Política
Em meio a racha entre Ciro e Cid, PDT nacional assume o diretório da sigla no Ceará
A articulação tenta evitar uma eventual aliança com o PT no estado
Diante da crise aberta com a disputa pelo comando do PDT no Ceará, a Executiva Nacional da legenda decidiu, por sete votos a zero, tomar para si as competências da gestão estadual durante reunião em Brasília nesta segunda-feira 3. A articulação tenta evitar uma eventual aliança com o PT no estado.
Presidente licenciado do PDT, o ministro Carlos Lupi (Previdência) também participou do encontro. Atualmente, o diretório cearense está sob o comando do deputado federal André Figueiredo.
A crise remonta a disputa pelo governo estadual em 2022, mas tem como pano de fundo o racha entre os irmãos Cid e Ciro Gomes e mira as eleições municipais do ano que vem.
À época da campanha, Ciro defendia lançar o ex-prefeito de Fortaleza Roberto Cláudio na corrida pela sucessão, enquanto o senador apoiava Izolda Cela, então governadora – que também contava com apoio dos petistas. A decisão do PDT de ter candidato próprio pôs fim à aliança com o PT e aprofundou a cisão no clã Ferreira Gomes.
Agora, ambos travam uma nova disputa pela presidência da sigla no estado. De um lado, Ciro defende a manutenção de Figueiredo no cargo. Do outro, Cid trabalha para retomar a aliança com o PT cearense.

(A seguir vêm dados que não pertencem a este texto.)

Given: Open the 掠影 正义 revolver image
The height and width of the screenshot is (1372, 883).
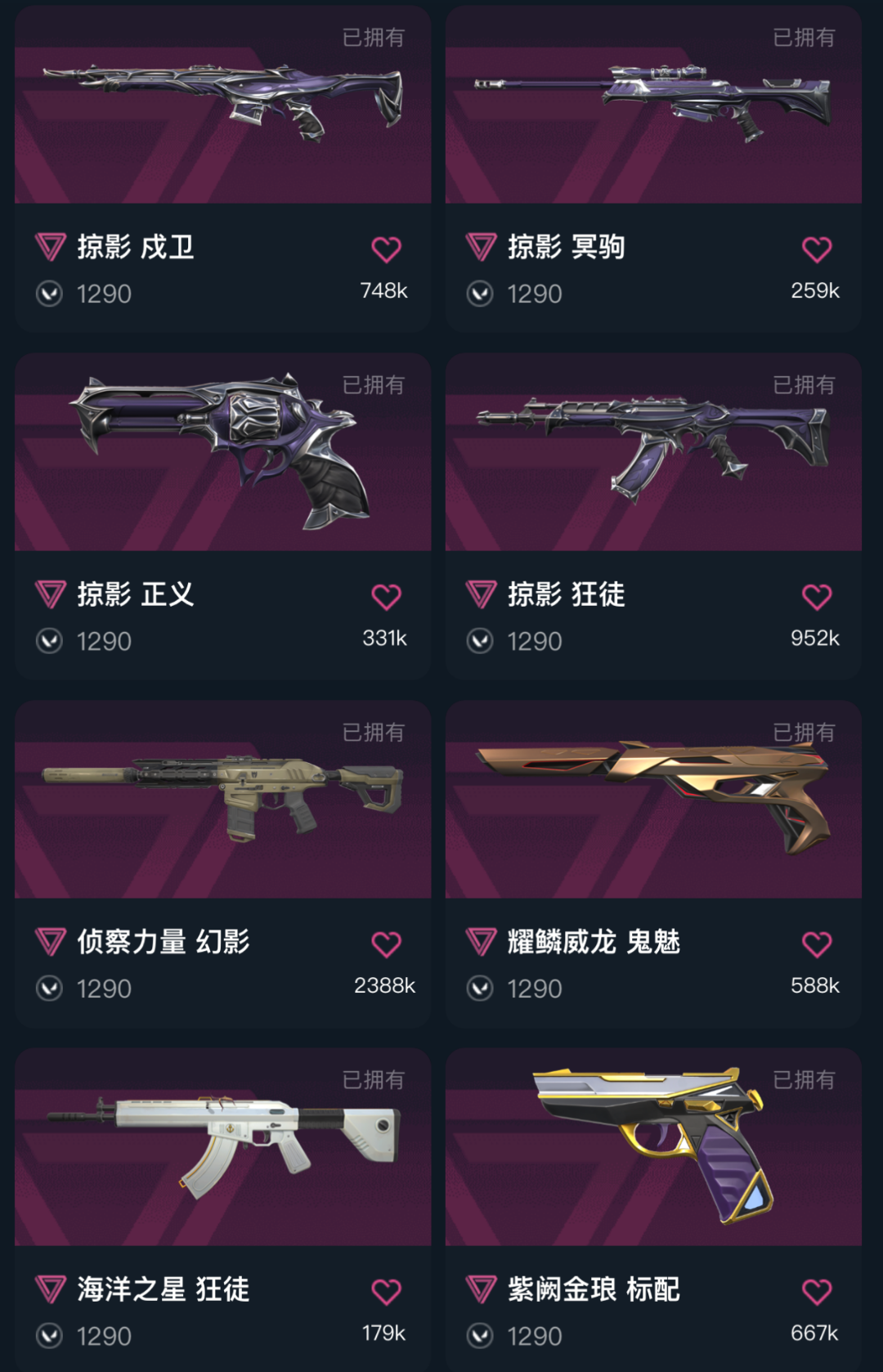Looking at the screenshot, I should click(x=223, y=452).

Funcionaria assim: os pedetistas voltariam a integrar a base de apoio ao governador Elmano Freitas e, em troca, os petistas apoiariam um candidato do PDT à prefeitura de Fortaleza.

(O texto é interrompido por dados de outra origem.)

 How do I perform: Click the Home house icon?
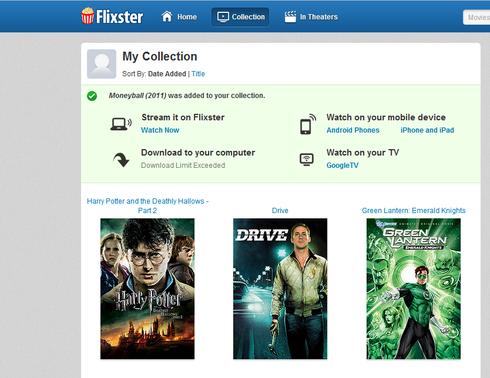point(167,16)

A ala ligada ao senador articulou a realização de uma assembleia na próxima sexta-feira com objetivo de destituir Figueiredo da presidência do diretório. Agora, com a decisão da executiva nacional, o encontro não deve acontecer.
Durante conversa com jornalistas após a reunião, o atual presidente do PDT cearense chamou a articulação de Cid de “ilegal”, sugeriu ser vítima de “golpe” e disse que o movimento dissidente poderia causar “consequências imprevisíveis”.
“Se eu sou presidente do PDT até 31 de dezembro 2023 na certidão emitida pela Justiça Eleitoral e não há previsão estatutária de reunião de diretório para destituir executiva legitimamente eleita para um mandato, a tradução é muito simples”, pontuou.
Procurado por CartaCapital, o senador Cid Gomes disse que não irá se manifestar sobre o assunto.